YTCA is a utility to collect stats from one or more YouTube channels. It was designed to collect data related to captioning, but could be extended to support other data collection needs.
- Number of videos
- Total duration of all videos
- Number of videos with captions (does not include YouTube's machine-generated captions)
- Percent of videos that are captioned
- Mean number of views per video
- Number of "high traffic" videos (see High Traffic section below for details)
- Number of high traffic videos that are captioned
- Percent of high traffic videos that are captioned
- Total duration of uncaptioned videos
- Total duration of uncaptioned high traffic videos
In order to prioritize captioning efforts, it can be focus on videos that are "high traffic". By default, YTCA considers a video "high traffic" if its number of views is greater than the mean for that channel.

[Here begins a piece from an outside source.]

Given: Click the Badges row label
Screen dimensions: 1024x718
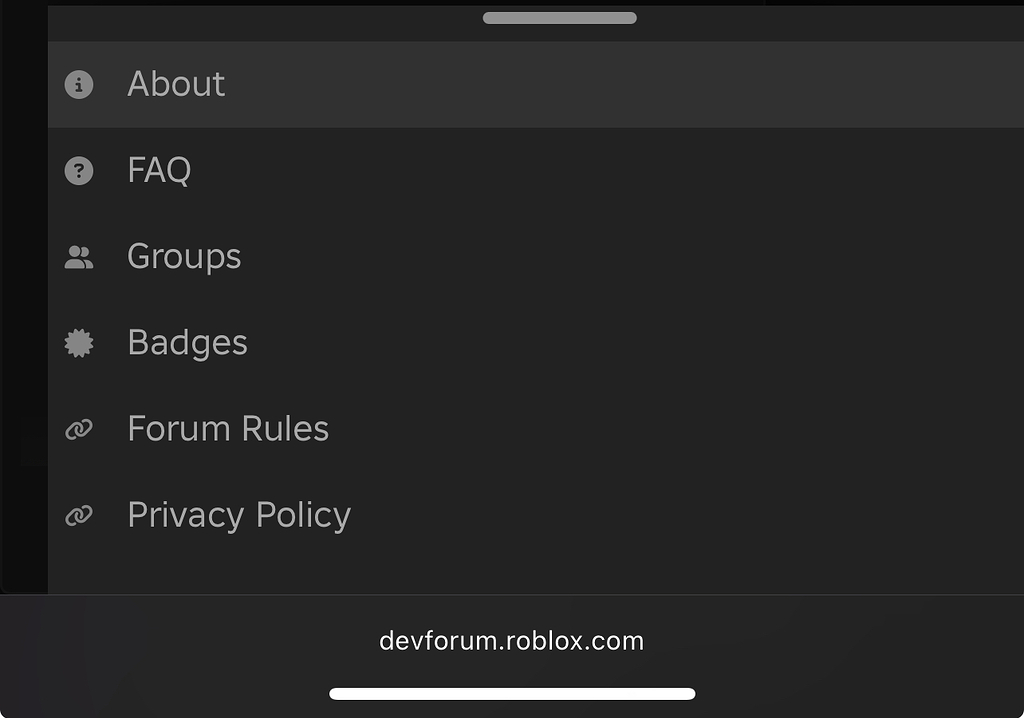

Alternatively, you can define your own high traffic threshold using the designated variable in the Configuration block within ytca.php. If this variable is greater than 0, YTCA uses that as the high traffic threshold instead of the mean number of views.
- PHP 5.3 or higher
- A YouTube API key. For more information see the YouTube Data API Reference.
- Get an API key from Google/Youtube. If you're with Webtech, you can find the link and login in Confluence by searching under 'Youtube Caption Auditor'.
- Create a file called 'apikey' and paste the key in there.
- Add the google python api library to your environment. pip install --upgrade google-api-python-client
- Run the application by passing in the channels listing ini file. $ python ytca.py --ini channels.ini
The Configuration block includes an array of YouTube Channel IDs. The YouTube Channel ID is a 24-character string that starts with the characters "UC". This sometimes appears in the URL for the channel. For example, the URL for the main University of Washington channel is
https://www.youtube.com/channel/UCJgq3uJ5jFCbNB06TC9BFBw
The channel ID is UCJgq3uJ5jFCbNB06TC9BFBw
If the channel URL is not presented in the above form, here's one way to find the channel ID for that channel:
- View source
- Search the source code for the attribute data-channel-external-id
- The value of that attribute is the channel ID
Alternatively, you can substitute the user name for any channel ID in the YTCA Configuration block. As long as it's a valid user name and is not a 24-character string starting with "UC", YTCA can look up the channel ID without you having to follow the above steps.
For example, here's an alternative URL for accessing the main University of Washington channel:
https://www.youtube.com/user/uwhuskies
The user name is uwhuskies
In the YTCA Configuration block we can enter either uwhuskies or UCJgq3uJ5jFCbNB06TC9BFBw as the channel ID; both work just fine, although the former adds overhead because YTCA needs to lookup each unknown channel ID via an extra query to the YouTube Data API.
ytca.py prints the output to the terminal screen directly.
The YouTube Data API has a limit on how many API queries can be executed per day. For additional details, see Quota usage in the API documentation.
Quotas can be estimated using YouTube's Quota Calculator.
As of June 2015, quota costs associated with running this application are:
- 100 units for each channel (search query)
- 5 units for each video
- 5 units for each channel ID lookup from a user name
For example, if you have a daily quota of 5,000,000 units you could run this application to collect data from 100 channels (10,000 units) containing 998,000 videos.